A Critique of Pat Utomi’s Theory on Management Leadership

by Michael Oluwagbemi II

Those of us who comment in the public sphere have an onerous responsibility to be precise and accurate. In our analysis, we owe it to our readers to be objective and point a new path based on reason. Our writing is not just for the record, but for enlightenment. This responsibility is especially sacred if we choose to write on the World Wide Web, that powerful but noisy platform that have turned loose a wealth of knowledge and bagful of information on mankind. It is also especially true that while we write variedly and on various topics and themes, some are regarded as experts in certain areas. Indeed, when we write on those topics on which experience and judgement have conferred on us special expertise, we carry a far greater responsibility than the rest of the pack.

Certainly, when Pat Utomi writes about management and/or leadership the listening public tunes in. We do so not because Pat Utomi is our nascent day Nostradamus, but because as philosophy is to Aristotle, so is Pat Utomi to leadership and management amongst this band of wild internet warriors. I need not explore his background to prove this. Based on that premise, I read the discourse penned by the amiable Utomi titled: “The difference between leadership and management”.

It is true we don’t anticipate experts making pedestrian mistakes, much the same way as one should never dream of Bash Ali in his heydays making a fool of Mohammed Ali when he was in top form. That is a nightmarish scenario. When experts stumble, our world tumble and we may fumble (no pun intended); indeed the history of professionals in our national life is riddled with book experts who make a generalization of their knowledge but fail woefully in its application. In error, they juxtapose examples without foreseeing the implicit pitfalls in their analogies and near approximations to real life. Falae still believes in SAP, as Pat Utomi thinks El Rufai was a leader not a manager. Theirs is an error in analogy, usually rendering the underlying thought mundane when compared to their larger body of discourse no matter how valid.

The problem with Professor Utomi’s theory was not the substantive underlying distinction between leadership and management, as a matter of fact it was timely; it was the analogies that symbolized this distinction for his readers that made it fall flat on its face. Indeed, there is no question that our country has been lacking in directional leadership since inception, and it was about time the record was set straight on the use of the word “leader” in a generation where every Tamuno, Dickson and Harry is assuming that title as if it has gone out of style. However, the professor made the inexcusable error of tying leadership to the simplistic notion of “action”. Paraphrasing him, activity is associated with leadership. I disagree and I will explain.

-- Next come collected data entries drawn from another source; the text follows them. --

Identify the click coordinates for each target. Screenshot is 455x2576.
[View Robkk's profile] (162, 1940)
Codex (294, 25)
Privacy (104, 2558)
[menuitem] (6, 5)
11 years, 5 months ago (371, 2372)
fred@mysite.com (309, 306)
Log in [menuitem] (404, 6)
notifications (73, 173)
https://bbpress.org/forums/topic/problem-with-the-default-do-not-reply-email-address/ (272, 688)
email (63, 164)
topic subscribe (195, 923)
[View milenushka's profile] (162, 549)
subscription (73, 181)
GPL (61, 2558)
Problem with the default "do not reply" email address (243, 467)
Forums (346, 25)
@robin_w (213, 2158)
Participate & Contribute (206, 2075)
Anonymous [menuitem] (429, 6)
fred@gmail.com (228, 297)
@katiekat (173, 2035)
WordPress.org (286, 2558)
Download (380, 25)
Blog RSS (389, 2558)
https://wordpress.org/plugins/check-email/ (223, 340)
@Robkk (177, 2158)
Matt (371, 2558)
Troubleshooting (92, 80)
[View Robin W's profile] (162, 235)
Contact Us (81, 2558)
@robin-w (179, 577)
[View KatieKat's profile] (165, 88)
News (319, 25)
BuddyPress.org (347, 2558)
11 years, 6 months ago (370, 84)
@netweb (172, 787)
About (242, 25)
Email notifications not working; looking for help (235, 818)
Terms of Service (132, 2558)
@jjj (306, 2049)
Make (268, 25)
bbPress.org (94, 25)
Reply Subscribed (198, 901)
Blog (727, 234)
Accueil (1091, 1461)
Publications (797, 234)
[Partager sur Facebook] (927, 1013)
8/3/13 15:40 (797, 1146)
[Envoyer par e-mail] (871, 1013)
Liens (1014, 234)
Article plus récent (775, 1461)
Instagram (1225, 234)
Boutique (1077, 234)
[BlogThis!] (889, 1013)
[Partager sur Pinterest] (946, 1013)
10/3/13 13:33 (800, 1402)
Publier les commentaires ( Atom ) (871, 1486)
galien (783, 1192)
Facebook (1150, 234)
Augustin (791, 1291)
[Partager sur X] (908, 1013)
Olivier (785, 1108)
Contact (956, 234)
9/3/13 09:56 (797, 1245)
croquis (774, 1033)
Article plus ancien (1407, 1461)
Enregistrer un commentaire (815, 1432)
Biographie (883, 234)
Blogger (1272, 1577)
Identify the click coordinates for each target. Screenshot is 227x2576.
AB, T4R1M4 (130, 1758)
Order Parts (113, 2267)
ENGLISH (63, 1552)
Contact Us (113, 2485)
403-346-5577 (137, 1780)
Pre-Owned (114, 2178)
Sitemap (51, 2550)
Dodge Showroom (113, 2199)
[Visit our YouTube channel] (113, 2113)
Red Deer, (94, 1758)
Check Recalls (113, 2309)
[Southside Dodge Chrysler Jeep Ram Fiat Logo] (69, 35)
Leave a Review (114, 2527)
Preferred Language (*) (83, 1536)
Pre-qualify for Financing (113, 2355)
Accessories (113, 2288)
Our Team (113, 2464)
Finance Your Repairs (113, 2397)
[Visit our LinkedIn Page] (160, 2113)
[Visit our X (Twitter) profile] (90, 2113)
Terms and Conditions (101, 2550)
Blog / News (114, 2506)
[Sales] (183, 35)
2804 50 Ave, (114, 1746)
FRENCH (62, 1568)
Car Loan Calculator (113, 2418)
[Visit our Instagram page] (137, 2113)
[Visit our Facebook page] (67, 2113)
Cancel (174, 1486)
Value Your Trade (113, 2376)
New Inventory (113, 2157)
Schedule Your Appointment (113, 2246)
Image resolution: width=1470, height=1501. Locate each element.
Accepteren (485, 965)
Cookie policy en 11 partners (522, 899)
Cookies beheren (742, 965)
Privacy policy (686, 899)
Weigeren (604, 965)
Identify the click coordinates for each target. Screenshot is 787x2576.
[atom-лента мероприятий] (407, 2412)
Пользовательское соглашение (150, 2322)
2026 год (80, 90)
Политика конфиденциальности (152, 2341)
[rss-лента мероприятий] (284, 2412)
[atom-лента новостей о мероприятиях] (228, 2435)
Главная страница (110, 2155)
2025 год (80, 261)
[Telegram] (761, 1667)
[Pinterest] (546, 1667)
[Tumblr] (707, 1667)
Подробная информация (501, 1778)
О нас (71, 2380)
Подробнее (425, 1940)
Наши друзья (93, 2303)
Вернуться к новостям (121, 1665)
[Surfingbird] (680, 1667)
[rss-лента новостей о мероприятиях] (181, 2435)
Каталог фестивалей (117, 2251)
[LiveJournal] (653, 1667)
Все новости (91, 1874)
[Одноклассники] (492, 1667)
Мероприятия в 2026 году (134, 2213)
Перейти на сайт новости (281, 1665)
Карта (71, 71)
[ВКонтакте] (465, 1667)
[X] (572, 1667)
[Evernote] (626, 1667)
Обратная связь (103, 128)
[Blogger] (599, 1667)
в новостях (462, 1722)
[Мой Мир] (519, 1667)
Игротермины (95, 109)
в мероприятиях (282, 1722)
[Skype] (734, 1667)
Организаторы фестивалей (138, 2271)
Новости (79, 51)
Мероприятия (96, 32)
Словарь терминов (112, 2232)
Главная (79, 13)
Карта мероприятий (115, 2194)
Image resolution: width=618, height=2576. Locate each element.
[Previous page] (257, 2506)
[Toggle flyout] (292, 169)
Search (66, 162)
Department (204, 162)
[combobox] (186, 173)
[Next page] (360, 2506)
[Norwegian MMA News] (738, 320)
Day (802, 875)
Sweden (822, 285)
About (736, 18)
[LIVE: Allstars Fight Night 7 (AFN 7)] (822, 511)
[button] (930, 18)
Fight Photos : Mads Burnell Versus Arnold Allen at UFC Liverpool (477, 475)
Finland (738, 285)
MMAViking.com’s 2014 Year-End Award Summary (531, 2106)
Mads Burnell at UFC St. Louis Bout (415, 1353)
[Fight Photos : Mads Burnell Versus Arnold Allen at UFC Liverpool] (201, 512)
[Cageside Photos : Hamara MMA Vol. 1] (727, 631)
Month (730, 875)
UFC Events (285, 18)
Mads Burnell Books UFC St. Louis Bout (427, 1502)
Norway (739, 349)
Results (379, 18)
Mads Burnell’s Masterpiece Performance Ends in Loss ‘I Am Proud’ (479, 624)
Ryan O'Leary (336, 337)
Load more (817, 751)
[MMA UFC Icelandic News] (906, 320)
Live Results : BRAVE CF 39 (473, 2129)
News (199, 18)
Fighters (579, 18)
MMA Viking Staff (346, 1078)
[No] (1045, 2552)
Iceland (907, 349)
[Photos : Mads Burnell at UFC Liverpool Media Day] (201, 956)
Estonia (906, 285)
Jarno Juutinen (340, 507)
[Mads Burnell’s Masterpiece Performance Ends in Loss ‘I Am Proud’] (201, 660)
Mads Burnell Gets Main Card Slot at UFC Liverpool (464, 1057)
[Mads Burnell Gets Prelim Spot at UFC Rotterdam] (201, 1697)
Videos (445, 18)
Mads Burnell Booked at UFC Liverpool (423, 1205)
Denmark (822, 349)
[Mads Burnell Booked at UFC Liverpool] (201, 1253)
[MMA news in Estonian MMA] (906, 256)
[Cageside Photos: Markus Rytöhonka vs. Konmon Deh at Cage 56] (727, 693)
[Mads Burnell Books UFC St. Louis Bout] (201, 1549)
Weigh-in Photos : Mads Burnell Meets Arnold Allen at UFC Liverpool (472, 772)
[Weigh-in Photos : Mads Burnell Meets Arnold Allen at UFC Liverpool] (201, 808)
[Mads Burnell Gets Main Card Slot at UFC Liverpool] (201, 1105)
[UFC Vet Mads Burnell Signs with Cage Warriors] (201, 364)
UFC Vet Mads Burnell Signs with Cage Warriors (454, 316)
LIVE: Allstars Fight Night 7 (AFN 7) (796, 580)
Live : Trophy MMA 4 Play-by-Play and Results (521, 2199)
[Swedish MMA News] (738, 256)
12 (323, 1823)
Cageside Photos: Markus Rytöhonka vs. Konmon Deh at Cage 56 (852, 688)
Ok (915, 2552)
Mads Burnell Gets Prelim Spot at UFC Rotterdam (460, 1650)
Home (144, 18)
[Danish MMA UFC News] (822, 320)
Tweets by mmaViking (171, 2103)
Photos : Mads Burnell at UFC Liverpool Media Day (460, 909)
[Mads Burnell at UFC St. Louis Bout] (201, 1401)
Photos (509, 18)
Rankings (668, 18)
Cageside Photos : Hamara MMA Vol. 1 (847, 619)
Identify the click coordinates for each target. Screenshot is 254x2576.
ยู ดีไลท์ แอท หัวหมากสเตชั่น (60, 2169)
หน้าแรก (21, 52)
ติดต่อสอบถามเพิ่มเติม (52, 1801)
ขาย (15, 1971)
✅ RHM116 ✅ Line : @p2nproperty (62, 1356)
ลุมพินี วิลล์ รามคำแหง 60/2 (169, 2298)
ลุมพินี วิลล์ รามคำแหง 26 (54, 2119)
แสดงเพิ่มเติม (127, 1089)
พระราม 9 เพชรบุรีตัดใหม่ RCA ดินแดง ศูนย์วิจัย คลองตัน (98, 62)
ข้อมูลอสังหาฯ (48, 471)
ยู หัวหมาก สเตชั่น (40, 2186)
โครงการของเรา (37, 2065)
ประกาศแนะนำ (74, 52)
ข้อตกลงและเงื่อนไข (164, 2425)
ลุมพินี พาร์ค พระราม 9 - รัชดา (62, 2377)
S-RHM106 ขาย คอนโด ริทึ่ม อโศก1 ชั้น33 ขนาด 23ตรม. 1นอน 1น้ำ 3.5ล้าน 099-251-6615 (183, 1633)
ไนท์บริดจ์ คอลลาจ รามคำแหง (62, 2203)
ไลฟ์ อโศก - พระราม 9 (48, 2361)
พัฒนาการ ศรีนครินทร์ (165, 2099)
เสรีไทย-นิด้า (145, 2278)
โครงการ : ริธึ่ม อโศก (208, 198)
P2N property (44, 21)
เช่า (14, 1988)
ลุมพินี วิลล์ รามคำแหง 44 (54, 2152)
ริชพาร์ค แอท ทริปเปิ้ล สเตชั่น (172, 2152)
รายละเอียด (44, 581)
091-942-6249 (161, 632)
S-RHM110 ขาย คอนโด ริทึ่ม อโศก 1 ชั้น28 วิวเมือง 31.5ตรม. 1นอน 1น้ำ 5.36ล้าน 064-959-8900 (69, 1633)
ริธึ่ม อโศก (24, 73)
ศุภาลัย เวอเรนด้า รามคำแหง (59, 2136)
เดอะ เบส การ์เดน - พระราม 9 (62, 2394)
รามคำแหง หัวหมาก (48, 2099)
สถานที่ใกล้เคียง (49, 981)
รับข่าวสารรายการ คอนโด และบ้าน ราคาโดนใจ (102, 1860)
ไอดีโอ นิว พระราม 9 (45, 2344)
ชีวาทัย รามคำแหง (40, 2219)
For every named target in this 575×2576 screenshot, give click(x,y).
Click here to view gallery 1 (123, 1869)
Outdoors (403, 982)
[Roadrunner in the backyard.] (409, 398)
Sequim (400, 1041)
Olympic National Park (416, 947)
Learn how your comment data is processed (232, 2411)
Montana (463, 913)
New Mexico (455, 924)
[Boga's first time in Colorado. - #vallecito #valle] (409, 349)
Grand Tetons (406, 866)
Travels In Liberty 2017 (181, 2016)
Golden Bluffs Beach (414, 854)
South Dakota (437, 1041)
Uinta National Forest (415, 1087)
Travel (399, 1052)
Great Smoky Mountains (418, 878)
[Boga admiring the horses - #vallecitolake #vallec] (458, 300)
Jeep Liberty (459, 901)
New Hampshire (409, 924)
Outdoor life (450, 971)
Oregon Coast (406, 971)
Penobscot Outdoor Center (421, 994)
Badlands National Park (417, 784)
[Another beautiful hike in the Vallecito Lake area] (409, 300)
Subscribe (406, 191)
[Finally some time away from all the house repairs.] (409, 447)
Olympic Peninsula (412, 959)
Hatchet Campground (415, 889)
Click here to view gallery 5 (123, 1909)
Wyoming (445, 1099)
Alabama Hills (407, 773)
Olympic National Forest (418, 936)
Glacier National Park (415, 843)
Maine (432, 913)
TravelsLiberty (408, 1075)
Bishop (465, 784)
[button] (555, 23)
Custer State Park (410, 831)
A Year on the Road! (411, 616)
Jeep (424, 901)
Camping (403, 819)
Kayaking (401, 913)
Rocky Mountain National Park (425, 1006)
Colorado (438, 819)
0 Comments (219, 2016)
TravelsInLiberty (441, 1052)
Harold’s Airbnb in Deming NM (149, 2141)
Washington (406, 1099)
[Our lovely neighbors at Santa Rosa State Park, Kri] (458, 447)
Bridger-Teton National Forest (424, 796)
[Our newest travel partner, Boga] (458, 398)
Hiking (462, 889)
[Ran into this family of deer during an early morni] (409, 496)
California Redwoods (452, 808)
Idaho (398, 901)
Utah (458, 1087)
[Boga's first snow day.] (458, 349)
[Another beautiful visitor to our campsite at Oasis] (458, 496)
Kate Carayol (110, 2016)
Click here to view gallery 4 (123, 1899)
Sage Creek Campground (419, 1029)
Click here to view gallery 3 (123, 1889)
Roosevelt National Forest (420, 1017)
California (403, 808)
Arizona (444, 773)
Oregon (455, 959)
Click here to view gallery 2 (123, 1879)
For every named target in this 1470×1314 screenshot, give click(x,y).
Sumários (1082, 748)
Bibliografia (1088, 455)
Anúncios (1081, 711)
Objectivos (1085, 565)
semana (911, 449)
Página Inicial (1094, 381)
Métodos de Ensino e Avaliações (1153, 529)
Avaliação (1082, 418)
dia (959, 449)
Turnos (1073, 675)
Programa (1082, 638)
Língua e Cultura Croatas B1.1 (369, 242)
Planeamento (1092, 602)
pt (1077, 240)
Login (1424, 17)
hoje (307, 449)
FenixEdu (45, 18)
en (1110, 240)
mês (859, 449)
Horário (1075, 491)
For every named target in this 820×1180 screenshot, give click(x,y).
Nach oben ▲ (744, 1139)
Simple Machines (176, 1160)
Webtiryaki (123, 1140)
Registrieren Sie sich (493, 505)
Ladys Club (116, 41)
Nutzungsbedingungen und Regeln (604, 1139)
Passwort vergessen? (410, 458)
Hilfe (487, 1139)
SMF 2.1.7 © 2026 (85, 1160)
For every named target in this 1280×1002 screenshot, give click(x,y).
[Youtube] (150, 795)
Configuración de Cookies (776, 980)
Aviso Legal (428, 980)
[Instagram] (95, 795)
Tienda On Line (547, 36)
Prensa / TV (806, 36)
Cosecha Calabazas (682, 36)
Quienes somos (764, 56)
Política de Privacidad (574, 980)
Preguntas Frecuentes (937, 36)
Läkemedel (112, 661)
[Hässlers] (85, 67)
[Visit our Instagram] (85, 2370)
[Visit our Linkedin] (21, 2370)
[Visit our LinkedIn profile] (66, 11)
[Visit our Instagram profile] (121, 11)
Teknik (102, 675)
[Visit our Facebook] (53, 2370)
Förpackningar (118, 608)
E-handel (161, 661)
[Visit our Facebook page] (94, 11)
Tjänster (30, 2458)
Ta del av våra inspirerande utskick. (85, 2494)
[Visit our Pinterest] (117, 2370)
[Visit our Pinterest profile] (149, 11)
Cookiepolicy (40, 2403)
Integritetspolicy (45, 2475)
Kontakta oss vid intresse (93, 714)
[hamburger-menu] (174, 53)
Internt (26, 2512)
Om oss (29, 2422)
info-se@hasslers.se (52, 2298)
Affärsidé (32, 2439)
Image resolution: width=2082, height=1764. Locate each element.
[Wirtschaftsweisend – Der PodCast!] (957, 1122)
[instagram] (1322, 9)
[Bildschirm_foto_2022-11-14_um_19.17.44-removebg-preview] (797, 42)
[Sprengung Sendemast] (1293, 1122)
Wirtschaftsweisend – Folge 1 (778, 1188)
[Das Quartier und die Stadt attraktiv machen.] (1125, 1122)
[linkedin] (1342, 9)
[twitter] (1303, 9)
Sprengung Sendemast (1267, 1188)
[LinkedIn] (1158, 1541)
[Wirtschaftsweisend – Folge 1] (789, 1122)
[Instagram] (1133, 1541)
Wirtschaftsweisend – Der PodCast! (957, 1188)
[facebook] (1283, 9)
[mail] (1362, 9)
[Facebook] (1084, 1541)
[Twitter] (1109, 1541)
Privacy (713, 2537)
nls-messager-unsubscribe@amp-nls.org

In fact, leadership should not be associated with activity for the sake of it, or for hyperactivity for that matter. Leadership is associated with having an uncommon vision for change, using the limited resources available to effect such positive change and creating institutional capacity to ensure such change is not just maintained but improved upon. On the other hand, a great manager simply takes action. The action of a great manager is centered on “us now” instead of “them later”, which is generally the focus of the leader. The leader plans revolves around three generations, the manager focus is on the present. A great manager marshals resources to do his job, and does it excellently well; a great leader builds consensus to reach for higher ideals. One last thing a great leader does is that they breed natural successors. Managers on the other hand impose successors or end up without any! Writing in 21 Irrefutable Laws of Leadership, author John C. Maxwell wrote in the 13th and 14th that “only secure leaders’ gives powers to others” and “it takes a leader to raise a leader”. His chart of ten great coaches that Bill Walsh, the great 49ers coach spawned is a testimony to this fact (pp 135)

On these counts, neither Ribadu nor I dare say El-Rufai, makes the list of great leaders. Indeed, at best Ribadu is a mediocre to okay leader who had a vision for fighting corruption, made attempts to build public consciousness against it and deployed resources to build institutional capacity with limited success (just examine the modus operandi of EFCC after his departure; floundering without his much needed leadership acumen). If it is true that the quality of leadership is a product of time and space, one can make a case that Ribadu was a truly great leader in the making; and perhaps still is. The jury is till out on him. But on El-Rufai, I totally disagree.

El-Rufai the immediate past Federal Capital Territory (FCT) Minister is the prototype great manager, but horrible leader. The man is a walking contradiction when one juxtaposes his shortsighted vision with his basic execution strategy. Lacking in vision, and being a poor judge of human beings, his purposeful strategy paper produced for the abhorrent dictator Olusegun Obasanjo exemplifies the true to type manager. A manager has no higher ideals: no principle; you can hire a manger on the street to do his job, much the same way Obasanjo paid El-Rufai to produce the now public strategy paper on a succession plan (yes, a last minute one when self succession failed). El-Rufai was an excellent manager of the FCT, doing his job of keeping the city clean and well maintained and he deserves credit for that. But what he had in action, he lacked in vision.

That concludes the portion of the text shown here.